Signs for the last chance to live in the remaining subdivisions of Castle Pines North will soon be taken down. With only 164 homes left to complete, CPN is becoming a vibrant but stable community. Home builder inventories are nearly sold out and only custom homes remain to be finished. When complete, more than 10,000 people will call CPN their home.

CPN has been under construction for more than 20 years. Now, with the bulldozers and contractor trucks leaving and schools and neighborhood events growing, a sense of community has taken root. Where has CPN been and where is the community going?

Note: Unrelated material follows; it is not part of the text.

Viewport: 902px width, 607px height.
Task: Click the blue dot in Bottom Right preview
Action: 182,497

Community Began More Than 20 Years Ago

The community began in 1984. Over the next few years, nearly 500 homes were built in portions of the Royal Hill and King’s Crossing neighborhoods, as well as Glen Oaks, The Hamlet, The Retreat, Claremont Estates and Huntington Ridge. In the late 1980s, Denver was hit hard with the national recession and home sales essentially stalled in the metropolitan area, including CPN.

Getting Started Again

In the early nineties, a task force of community citizens worked with new homebuilders to create a vision for how to finish CPN and stabilize the community’s financial status. This group took their ideas and found ways to make CPN happen. The results of these efforts are the neighborhoods that line the streets today. With goals to put an infrastructure of community services in place, this group laid the ground work to welcome schools, parks, golf courses and libraries to the CPN community.

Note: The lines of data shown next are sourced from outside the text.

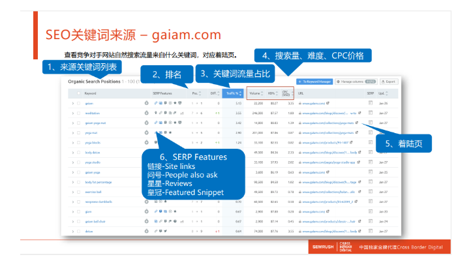Expand the body detox row chevron
This screenshot has height=259, width=475.
tap(72, 153)
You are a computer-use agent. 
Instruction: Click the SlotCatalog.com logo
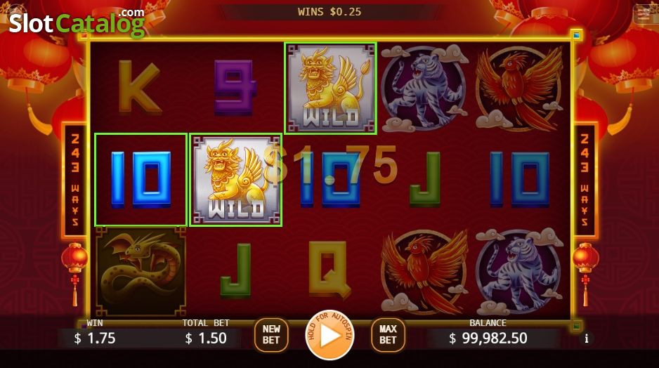click(x=77, y=22)
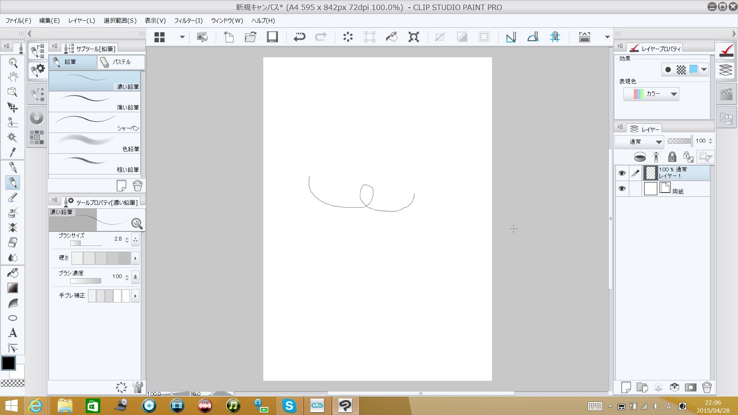Image resolution: width=738 pixels, height=415 pixels.
Task: Open the 通常 blending mode dropdown
Action: coord(640,142)
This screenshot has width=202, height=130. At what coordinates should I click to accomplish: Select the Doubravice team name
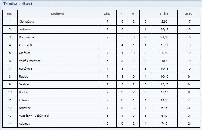(x=26, y=37)
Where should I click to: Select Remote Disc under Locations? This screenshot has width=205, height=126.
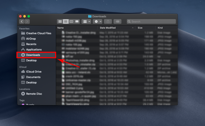pyautogui.click(x=34, y=94)
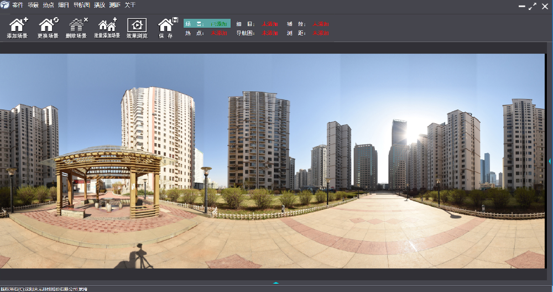553x292 pixels.
Task: Open the Case (案件) menu
Action: pyautogui.click(x=17, y=5)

First School and Golf Course Open

Spurred by this community effort the Douglas County School District built Buffalo Ridge Elementary School in anticipation of a student population that would fill its halls. This was a seminal factor of jumpstarting the community and CPN quickly went from 500 homes to nearly 1,000 homes by the time BRE opened its doors in 1997.

A nationally recognized golf course was another key factor in creating the CPN community. The Ridge, a premier designed golf course opened in July, 1997. Although privately owned, the course is open to the public and provides discounts for CPN residents.

Commercial Services Move In

Families moving in and schools opening started to attract the retail eye. In the early stages of the community, the only store near CPN was a gas station located just off the Castle Pines Parkway interchange. Between 1999 and 2002, commercial businesses started moving into CPN. Initially, developers looked at the CC-20 site and sites located near I-25. Community citizen action pushed developers to keep commerical development separate from the neighborhoods.

Parks and Recreation Underway

Another strong selling point in a community is the parks that provide gathering spots in the neighborhood. In the late nineties, the Parks Authority was formed to meet the needs for parks and other active recreation in the area. By 2001, home build out had reached the 2,000 mark. This year also brought the opening of Coyote Ridge Park and a proposal for a recreation center that was narrowly defeated in a 2002 vote.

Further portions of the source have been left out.